Principal Investigator

RESEARCH

Drug resistance still impedes successful cancer chemotherapy. In current clinical practice, drug resistance is often detected late during the course of treatment which leaves less scope for further management of the molecularly heterogeneous resistant cells. Development of resistance towards chemotherapeutics and targeted therapeutics involve multiple signaling pathways and biological processes which are differentially altered in different cell types. Thus it is critical to understand the course of resistance development, signaling pathways and underlying molecular interactions using cellular and preclinical models and clinical samples.

We at ACTREC are focused to investigate and detect the key molecular switches associated with chemoresistance and metastasis to develop alternate/new therapeutic strategies for epithelial ovarian cancer (EOC) and gastric cancer (GC). Both these cancers though differ in their prevalence rate, are primarily treated with cytotoxic drugs and exhibit high mortality due to drug resistance and relapse. Very few targeted therapy approaches are routinely practiced for EOC and GC treatments. Using indigenously developed chemoresistant cellular models, various cellular and molecular assays, subcutaneous and orthotopic mouse models, non-invasive molecular imaging and clinical samples, we aim to investigate the molecular and functional signature of primary and resistant EOC and GC cell lines and samples.

Over the years we deciphered the molecular mechanism and the consequences of loss of p53 mediated regulation of PIK3CA-AKT signaling as a key driver of chemoresistance development Gaikwad et al, Plos One, 2013, Thakur & Ray, Mol. Oncol., 2016, Gaikwad et al, Int. J. Biochem. Cell Biol., 2015, Thakur & Ray, J. Exp. Clin. Cancer Res., 2017). In absence of p53 control, an active NF-κB-TNFα-PIK3CA bimodal loop nurtures the CSC homeostasis through persistent NF-κB production under cisplatin treatment in the platinum resistant EOC cells (Thakur & Ray, J. Exp. Clin. Cancer Res., 2017). Intriguingly, we find that upregulated IGF-1R expression is an essential event for initiation of chemoresistance while maintenance of resistance is driven by activated Akt and such pulsatory expression of IGF1R relies on the co-operative interaction between RUNX1 & FOXO3a transcriptional regulators (Singh et al, Cancer Lett., 2014; Dhadve et al, Mol Basis Dis, 2020). Interestingly, this pulsatile IGF1R expression imparts distinct MAPK/ERK or PI3K/AKT pathway activation at different stages of resistance resulting in unique biochemical and cellular processes such as differential autophagic flux, functional heterogeneity in cancer stem population and organ-specific metastasis (Singh et al, Sci. Rep., 2016; Bishnu et al, Cell Death Dis., 2021, Deo et al, 2021, BBA-Mol. Biol. Dis).

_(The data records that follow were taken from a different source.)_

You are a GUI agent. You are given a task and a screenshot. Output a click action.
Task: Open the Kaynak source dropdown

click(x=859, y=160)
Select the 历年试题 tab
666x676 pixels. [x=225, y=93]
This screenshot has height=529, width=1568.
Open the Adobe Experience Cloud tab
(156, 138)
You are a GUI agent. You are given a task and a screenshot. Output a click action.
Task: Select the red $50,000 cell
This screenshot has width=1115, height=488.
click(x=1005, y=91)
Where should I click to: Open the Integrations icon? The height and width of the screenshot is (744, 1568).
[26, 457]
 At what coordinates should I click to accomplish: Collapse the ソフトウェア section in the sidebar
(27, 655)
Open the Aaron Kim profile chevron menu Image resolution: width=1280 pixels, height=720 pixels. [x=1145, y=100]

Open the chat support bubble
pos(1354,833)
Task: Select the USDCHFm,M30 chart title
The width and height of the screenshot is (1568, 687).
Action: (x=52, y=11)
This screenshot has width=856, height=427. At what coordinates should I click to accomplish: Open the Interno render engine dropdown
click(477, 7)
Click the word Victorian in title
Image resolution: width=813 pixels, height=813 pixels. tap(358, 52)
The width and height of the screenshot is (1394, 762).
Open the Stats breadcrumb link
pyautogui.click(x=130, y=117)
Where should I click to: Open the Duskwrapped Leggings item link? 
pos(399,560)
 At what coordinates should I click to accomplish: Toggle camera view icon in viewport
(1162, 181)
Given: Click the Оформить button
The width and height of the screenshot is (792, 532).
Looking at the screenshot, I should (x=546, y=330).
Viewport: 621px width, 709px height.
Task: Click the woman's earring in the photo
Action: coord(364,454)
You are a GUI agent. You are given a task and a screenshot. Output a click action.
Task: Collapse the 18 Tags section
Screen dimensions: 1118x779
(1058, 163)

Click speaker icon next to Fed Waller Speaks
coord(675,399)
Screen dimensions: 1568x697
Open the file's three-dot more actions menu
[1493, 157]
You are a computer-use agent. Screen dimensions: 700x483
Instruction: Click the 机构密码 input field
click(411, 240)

Another major strength and interest of the lab is to develop reporter gene based new molecular sensors to monitor transcriptional regulation, translational regulation and protein-protein interaction in vitro and in preclinical mouse model using non-invasive molecular imaging techniques. We actively collaborate with clinicians and scientists across India and other part of the globe to develop nano-therapeutic strategies, characterize biophysical properties of chemoresistant cells and other domains. All together we take a holistic approach to develop new/alternate therapeutic strategies for combating the deadly ovarian and gastric cancers.